Ce matin, sur la loi El Khomri : l'étroit chemin de crête de la CFDT.

A priori, la confédération de Laurent Berger occupe ces jours-ci une place de rêve. Faiseuse ou défaiseuse de roi c’est-à-dire de réforme. Elle est au centre de ce qui n'est pas un jeu. D’un côté il y a ceux qui exigent le retrait, la CGT et FO. De l’autre il y a Manuel Valls -vous avez remarqué, François Hollande est quasi-absent- (Valls donc) qui voudrait garder la réforme avec un peu de contenu. Face à une CGT illisible depuis le départ de Bernard Thibaut et face à Force ouvrière dont on retient plus les bonnes formules de Jean-Claude Mailly que les propositions, la CFDT est la véritable force réformatrice et montante. A priori, c’est donc elle qui tient le stylo.

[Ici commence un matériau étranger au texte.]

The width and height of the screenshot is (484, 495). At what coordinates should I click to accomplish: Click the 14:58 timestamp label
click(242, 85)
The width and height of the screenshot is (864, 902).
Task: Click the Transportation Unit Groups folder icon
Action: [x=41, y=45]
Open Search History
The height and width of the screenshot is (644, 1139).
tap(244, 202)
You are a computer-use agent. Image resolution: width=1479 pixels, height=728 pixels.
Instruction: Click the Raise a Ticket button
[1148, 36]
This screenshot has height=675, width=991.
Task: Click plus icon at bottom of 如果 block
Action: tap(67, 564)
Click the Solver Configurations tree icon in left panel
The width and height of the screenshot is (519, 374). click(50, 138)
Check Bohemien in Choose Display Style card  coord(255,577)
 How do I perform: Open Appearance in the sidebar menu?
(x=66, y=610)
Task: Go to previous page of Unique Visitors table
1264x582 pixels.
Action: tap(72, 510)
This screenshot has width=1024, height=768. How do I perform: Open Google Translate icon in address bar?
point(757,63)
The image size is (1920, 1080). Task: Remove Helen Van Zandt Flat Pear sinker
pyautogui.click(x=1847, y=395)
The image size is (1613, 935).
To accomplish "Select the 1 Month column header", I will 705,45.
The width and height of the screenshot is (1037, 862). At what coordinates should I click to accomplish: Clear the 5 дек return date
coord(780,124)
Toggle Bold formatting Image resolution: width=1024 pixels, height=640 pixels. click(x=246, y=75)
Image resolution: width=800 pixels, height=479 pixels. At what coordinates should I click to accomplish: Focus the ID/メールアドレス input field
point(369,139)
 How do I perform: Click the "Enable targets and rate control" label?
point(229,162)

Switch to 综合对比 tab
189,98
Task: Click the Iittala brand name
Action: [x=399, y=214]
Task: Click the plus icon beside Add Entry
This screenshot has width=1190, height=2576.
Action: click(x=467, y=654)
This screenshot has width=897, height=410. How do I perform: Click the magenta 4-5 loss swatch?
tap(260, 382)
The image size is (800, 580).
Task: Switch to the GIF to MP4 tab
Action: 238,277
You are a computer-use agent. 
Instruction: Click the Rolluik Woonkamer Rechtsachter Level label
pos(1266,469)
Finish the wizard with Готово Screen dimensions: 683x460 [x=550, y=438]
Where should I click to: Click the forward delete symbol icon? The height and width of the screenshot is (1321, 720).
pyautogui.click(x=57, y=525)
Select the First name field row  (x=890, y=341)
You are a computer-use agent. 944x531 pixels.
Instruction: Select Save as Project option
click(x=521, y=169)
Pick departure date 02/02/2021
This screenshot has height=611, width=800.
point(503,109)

Sauf qu’en fait, la CFDT joue gros.

Oui, parce que si elle tend trop la corde, la corde va craquer. Le projet de loi disparaîtra et elle perdra des choses qui l’intéressent beaucoup. Parce qu’il y a entre les syndicats deux vrais clivages idéologiques. Des clivages qui vont au-delà des questions d'indemnités prud’homales ou de définition du licenciement sur lesquels chaque Français de 7 à 77 ans a depuis huit jours un avis tranché. Premier clivage : où doit-on négocier ? La CFDT dit : l’entreprise et la branche sont deux bons endroits et le référendum est une bonne idée, d'autant plus que c'est son idée. FO et la CGT font davantage confiance au niveau national, FO parce qu’ils sont peu présents dans les entreprises privées, la CGT parce que … ben on ne sait pas. Second clivage : le compte personnel d’activité, qui permettra que les droits, à la formation notamment, soient portés par chaque personne et non plus en fonction du statut de salarié, de chômeur etc. La CFDT est pour ; les deux autres raisonnent en termes de statut.

Le problème, c’est que Laurent Berger est plus raide que ne le pensait Valls.

Le gouvernement reconnaît qu’il a déconné sur la méthode en ne consultant pas assez en amont les syndicats. Mais le Premier ministre ne s’attendait pas à ce que la CFDT choisisse d'afficher comme totem à emporter la disparition du plafonnement des indemnités prud’homales. Alors qu'elle n'était pas contre il y a un an. Donc, nous en sommes là : Valls sera ridicule s'il recule sur ce point ; Berger se déjugerait s'il avance sur ce point. Bref, c'est bloqué. Bloqué sur un sujet, disons-le, quand même assez secondaire.